(1) Einrichtungen sind vor der ersten Inbetriebnahme, in angemessenen Zeiträumen sowie nach Änderungen oder Instandsetzungen auf ihren sicheren Zustand, mindestens jedoch auf äußerlich erkennbare Schäden oder Mängel, zu überprüfen.
(2) Hat die Aufsichtsperson nach § 18 SGB VII Anlass zu der Annahme, dass eine Einrichtung sicherheitstechnisch nicht einwandfrei ist und kann sie diese Einrichtung im Rahmen einer Besichtigung nicht prüfen, so kann die Berufsgenossenschaft anordnen, dass der Unternehmer die Einrichtung durch einen Sachverständigen prüfen lässt und ihr das Ergebnis der Prüfung mitteilt. Dies gilt nicht, soweit in anderen Rechtsvorschriften eine Sachverständigenprüfung vorgesehen ist.

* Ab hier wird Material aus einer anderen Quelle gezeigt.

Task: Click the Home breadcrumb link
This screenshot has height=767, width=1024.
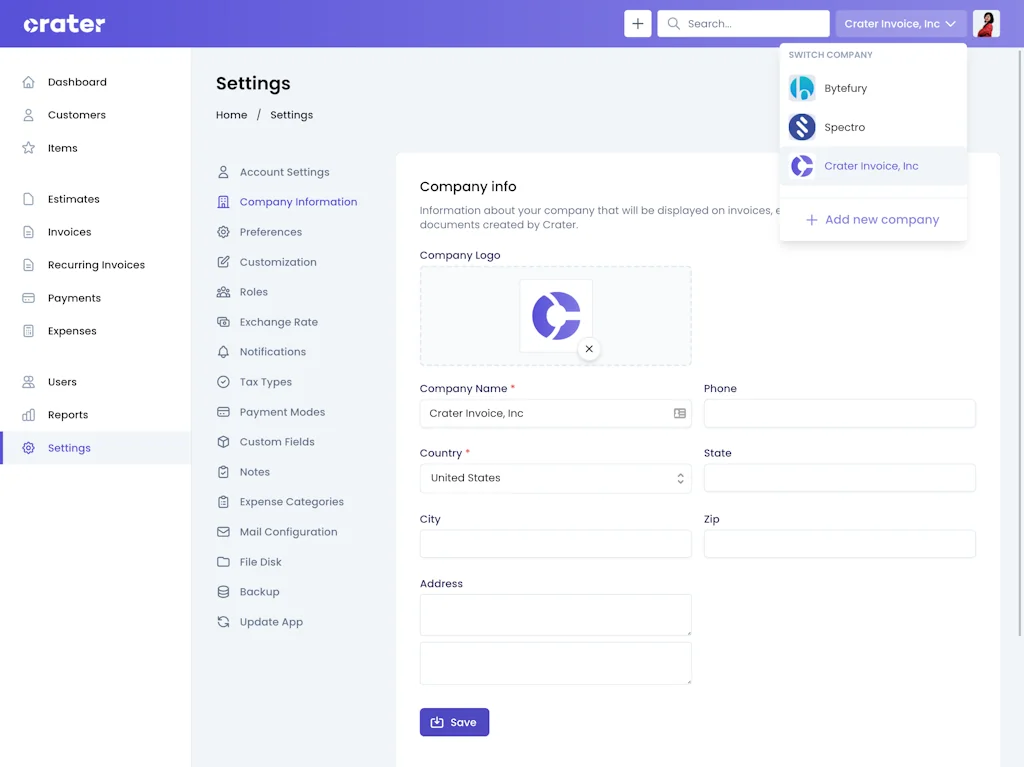Action: (231, 115)

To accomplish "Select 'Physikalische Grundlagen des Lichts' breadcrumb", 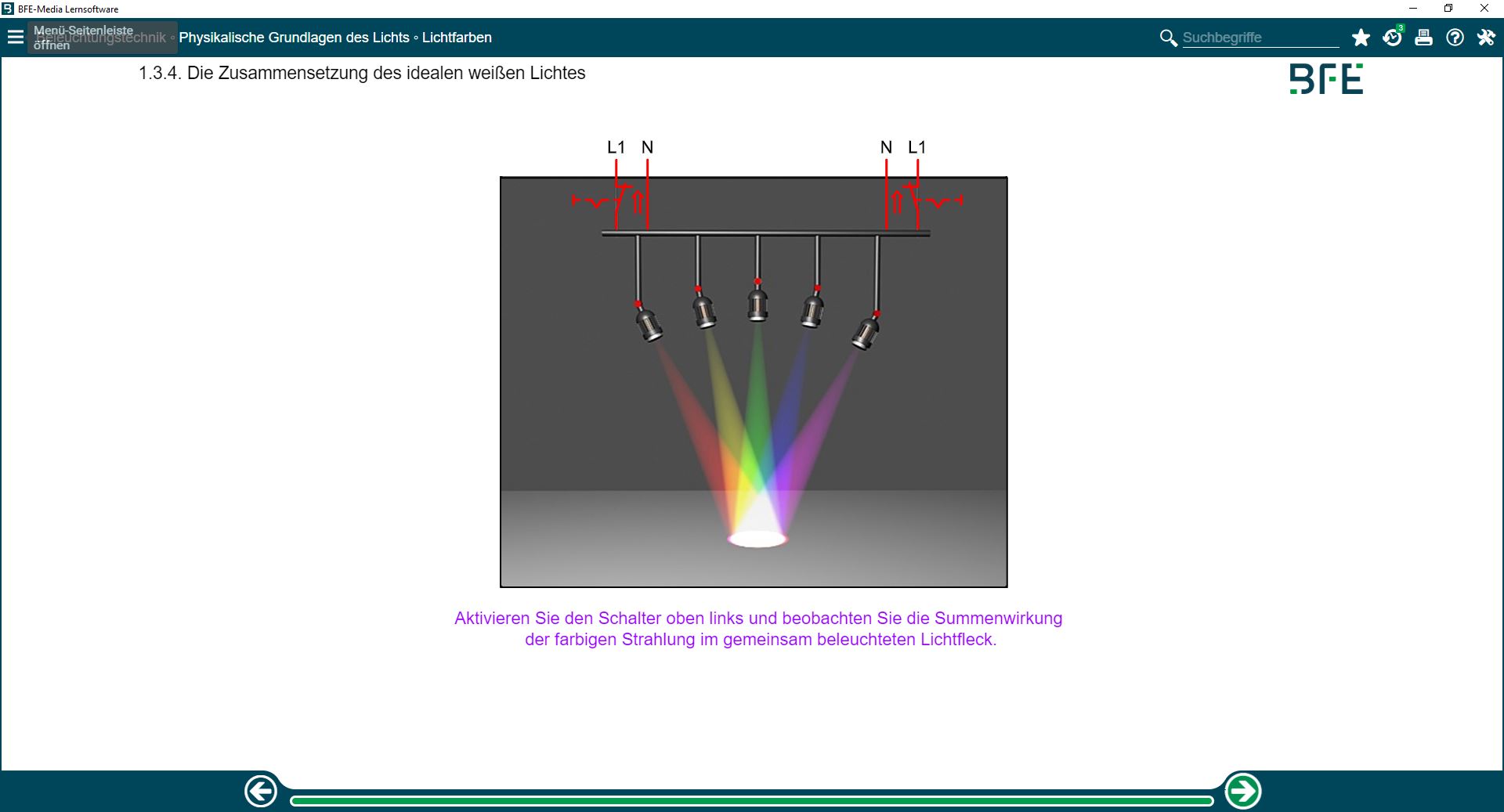I will 294,38.
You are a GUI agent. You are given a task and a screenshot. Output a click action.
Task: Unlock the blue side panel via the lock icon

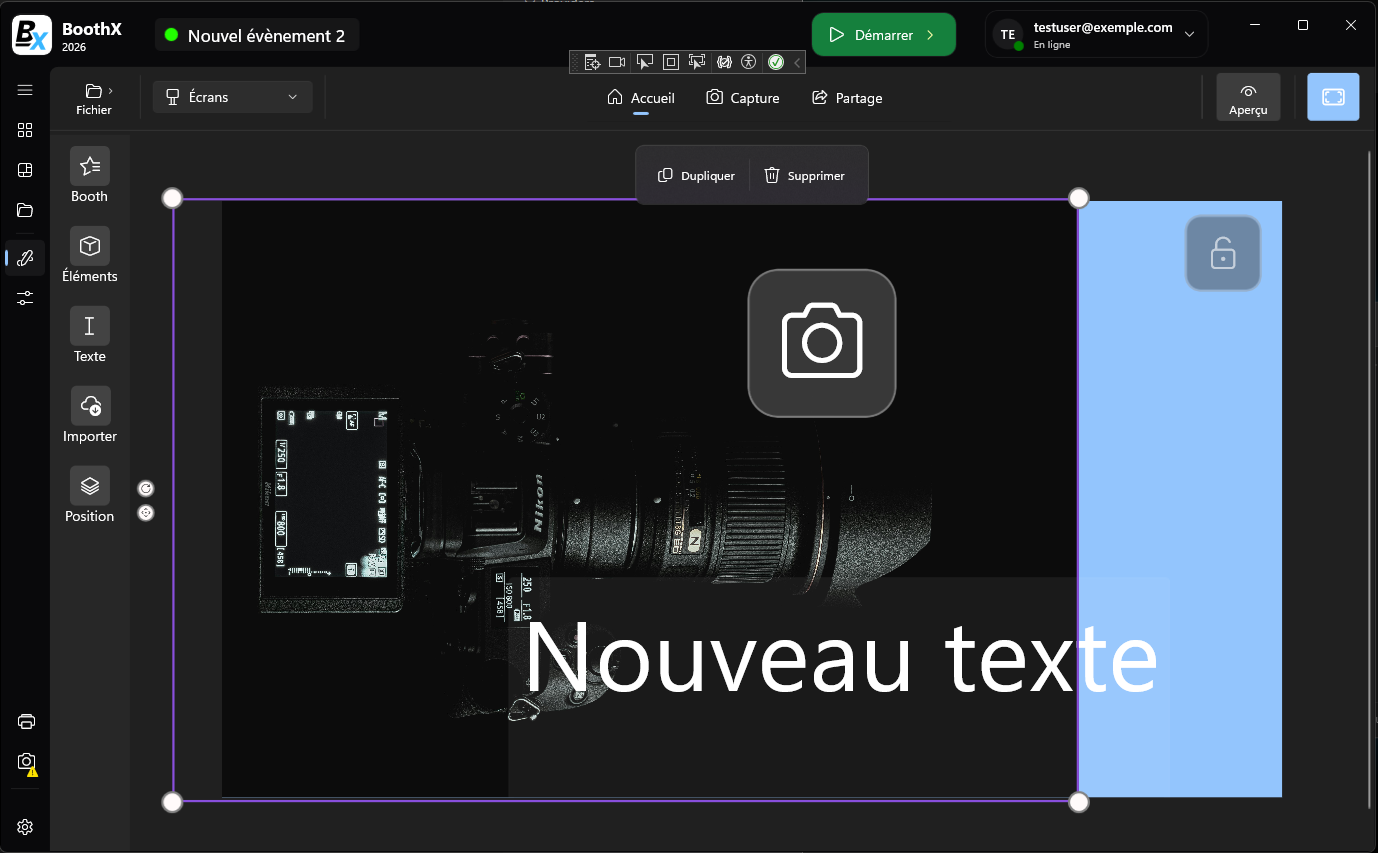coord(1223,253)
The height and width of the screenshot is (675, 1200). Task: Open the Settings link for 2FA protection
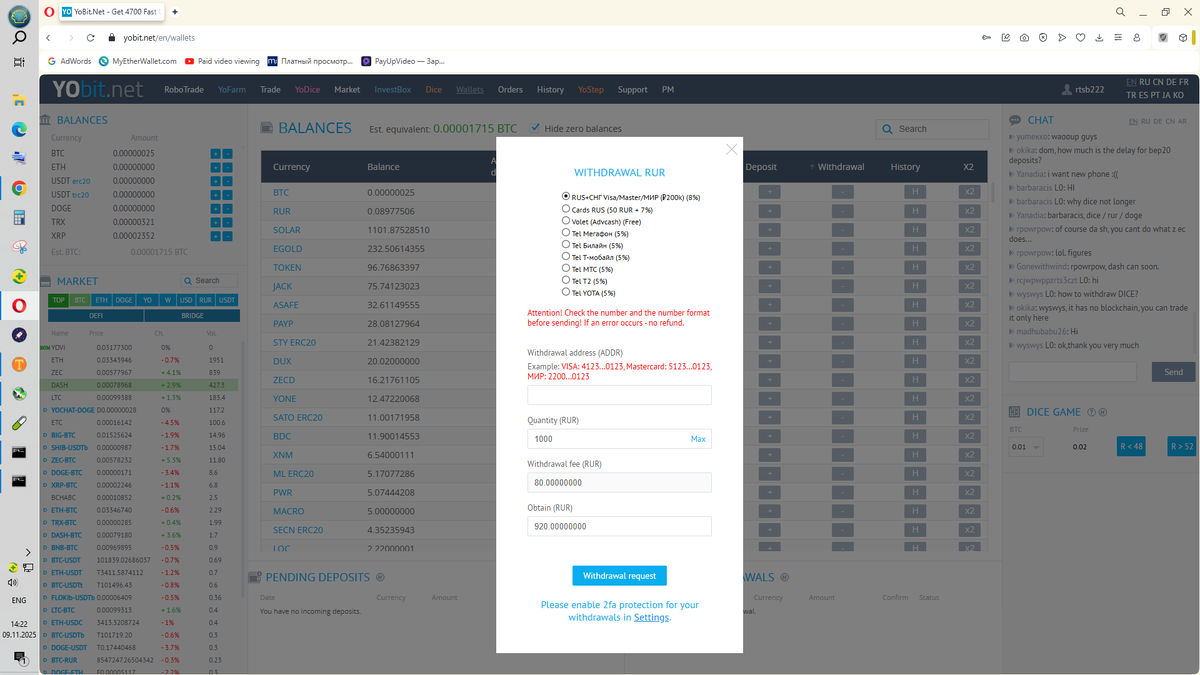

(3) Sicherheitseinrichtungen zur Verhütung oder Beseitigung
von Gefahren, z.B. Sicherheitsbeleuchtung, Feuerlöscheinrichtungen,
Absaugeeinrichtungen, Signalanlagen, Notaggregate und Notschalter
sowie lüftungstechnische Anlagen mit Luftreinigung, müssen
regelmäßig gewartet und auf ihre Funktionsfähigkeit
geprüft werden. Die Prüfungen müssen bei Sicherheitseinrichtungen,
ausgenommen bei Feuerlöschern, mindestens jährlich und
bei Feuerlöschern und lüftungstechnischen Anlagen mindestens
alle zwei Jahre durchgeführt werden.
Personen, die für die Prüfung, Wartung und Instandsetzung
von Feuerlöschern ausgebildet und Sachkundige im Sinne von
DIN 14 406-4 "Tragbare Feuerlöscher; Instandhaltung"
sind, besitzen hierüber eine schriftliche Legitimation.